== Objetivo do exercício ==
Dê continuidade ao texto sobre a expropriação de moradias em Hamburgo, começando logo após a última frase apresentada.

Autoridades de Hamburgo, a segunda maior cidade da Alemanha, começaram a confiscar moradias particulares para mitigar a sua carência - carência esta agudamente agravada pela decisão da chanceler Angela Merkel de permitir a entrada de mais de dois milhões de migrantes no país nos últimos anos.
Desde o final de 2015, autoridades municipais estão se assenhorando de imóveis comerciais, convertendo-os em abrigos para migrantes, quando Merkel abriu as fronteiras alemãs para centenas de milhares de migrantes da África, Ásia e Oriente Médio. Agora, no entanto, a cidade está expropriando unidades residenciais de propriedade de cidadãos comuns.

== Dados fornecidos ==
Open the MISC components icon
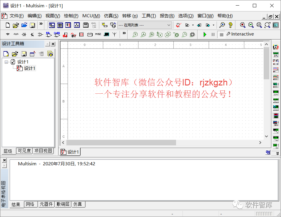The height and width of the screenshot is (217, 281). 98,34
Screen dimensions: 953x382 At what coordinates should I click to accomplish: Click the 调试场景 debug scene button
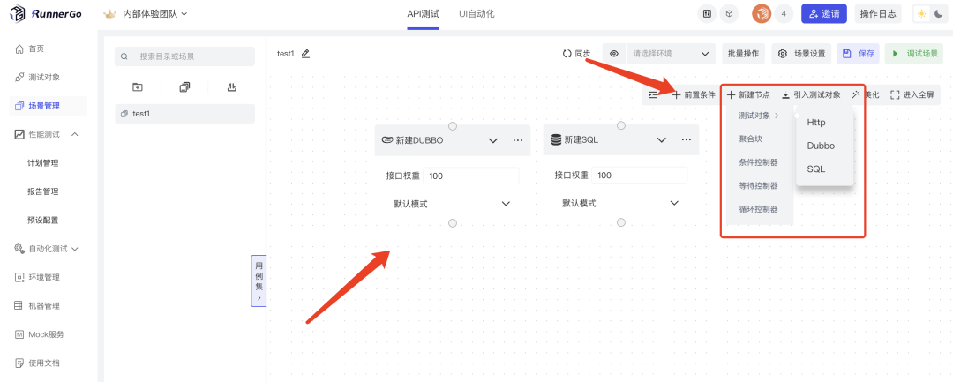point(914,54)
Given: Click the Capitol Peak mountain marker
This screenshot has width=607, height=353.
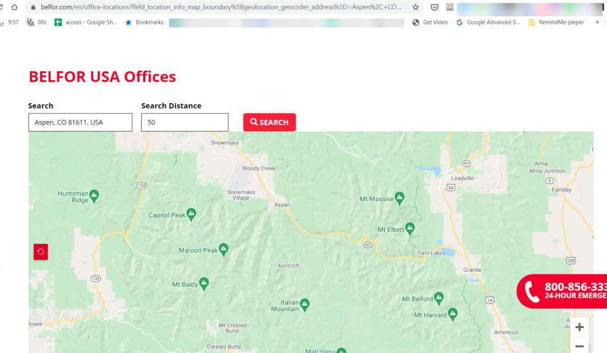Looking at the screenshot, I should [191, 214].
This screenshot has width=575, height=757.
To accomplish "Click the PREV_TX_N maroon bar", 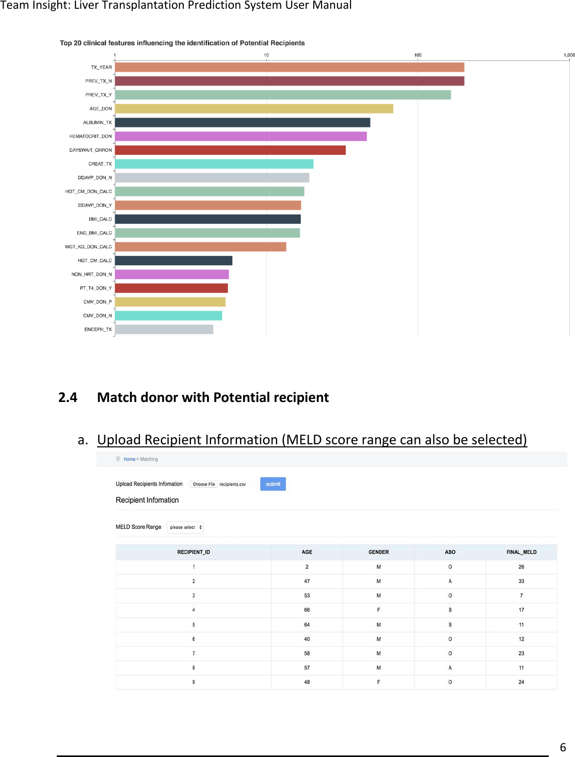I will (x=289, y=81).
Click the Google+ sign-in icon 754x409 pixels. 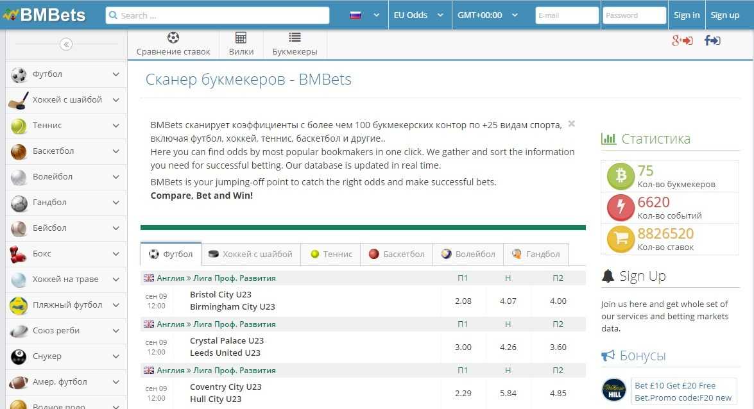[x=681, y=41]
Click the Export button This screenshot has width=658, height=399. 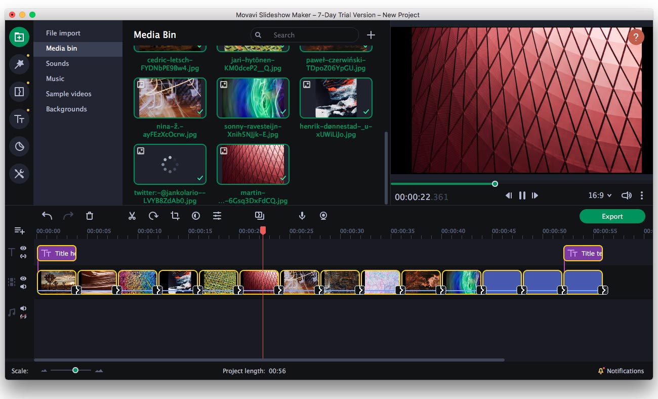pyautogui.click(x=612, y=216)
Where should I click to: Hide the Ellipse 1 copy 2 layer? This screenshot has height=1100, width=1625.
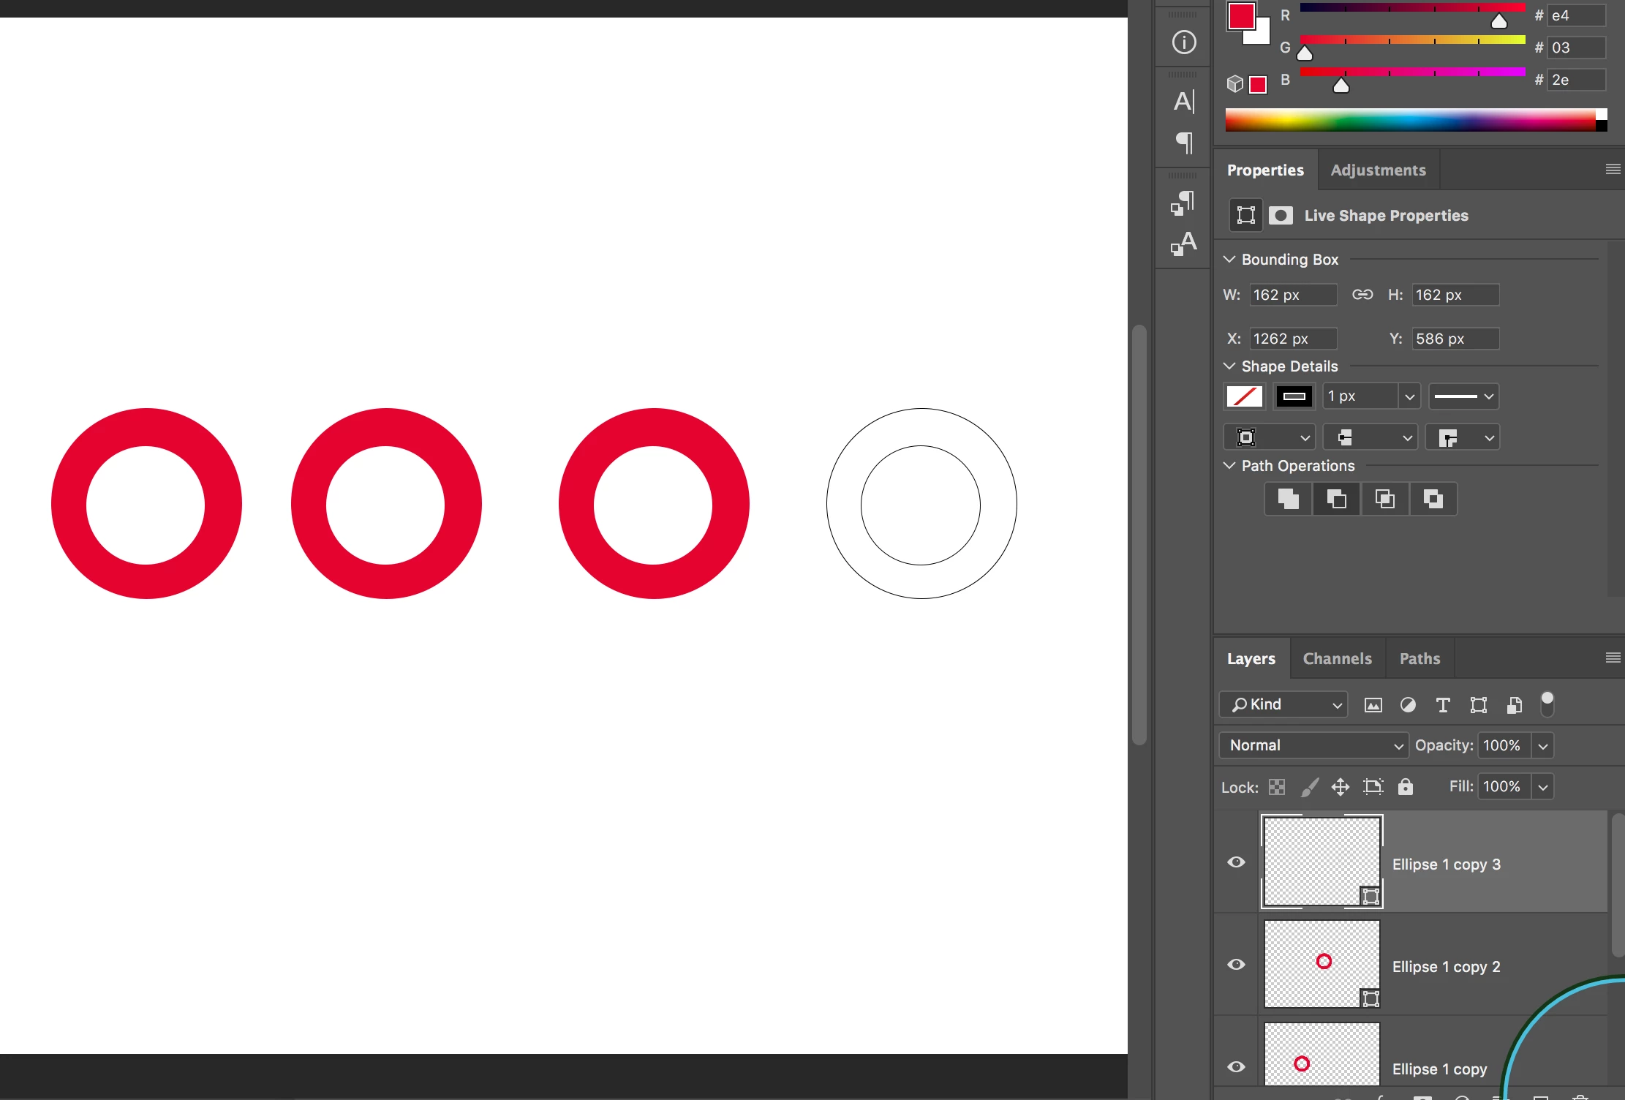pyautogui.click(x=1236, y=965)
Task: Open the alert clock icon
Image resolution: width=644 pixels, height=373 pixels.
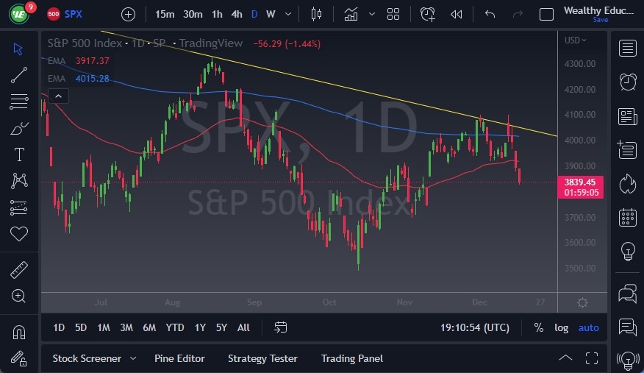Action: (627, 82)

* * *

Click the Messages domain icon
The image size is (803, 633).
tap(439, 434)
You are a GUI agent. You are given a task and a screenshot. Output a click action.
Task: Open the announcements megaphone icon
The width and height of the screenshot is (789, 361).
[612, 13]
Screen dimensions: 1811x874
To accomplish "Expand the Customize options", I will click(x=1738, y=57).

== Resposta à tarefa ==
Em uma medida sem precedentes, as autoridades de Hamburgo confiscaram seis unidades residenciais no distrito de Hamm, perto do centro da cidade. As unidades, de propriedade de um locador privado, precisam ser reformadas além de estarem vagas desde 2012. Um agente administrativo nomeado pela prefeitura está reformando as propriedades para posteriormente alugá-las - contra a vontade do proprietário - aos inquilinos escolhidos por ela. A porta-voz do distrito Sorina Weiland salientou que todos os custos da reforma serão cobrados do proprietário daquelas propriedades.
A expropriação está autorizada pela Lei de Proteção da Habitação de Hamburgo (Hamburger Wohnraumschutzgesetz), uma lei de 1982 atualizada pelo governo socialista da cidade em maio de 2013, para permitir que a prefeitura confisque qualquer unidade de propriedade residencial que esteja vaga por mais de quatro meses.
O arrendamento forçado, o primeiro dessa natureza na Alemanha, segundo consta, tem como objetivo pressionar os proprietários de outras residências vazias na cidade a torná-las disponíveis para serem alugadas. Das 700.000 unidades para aluguel em Hamburgo, algo entre 1.000 e 5.000 (menos de 1%) são consideradas vagas, segundo uma estimativa do Senado de Hamburgo.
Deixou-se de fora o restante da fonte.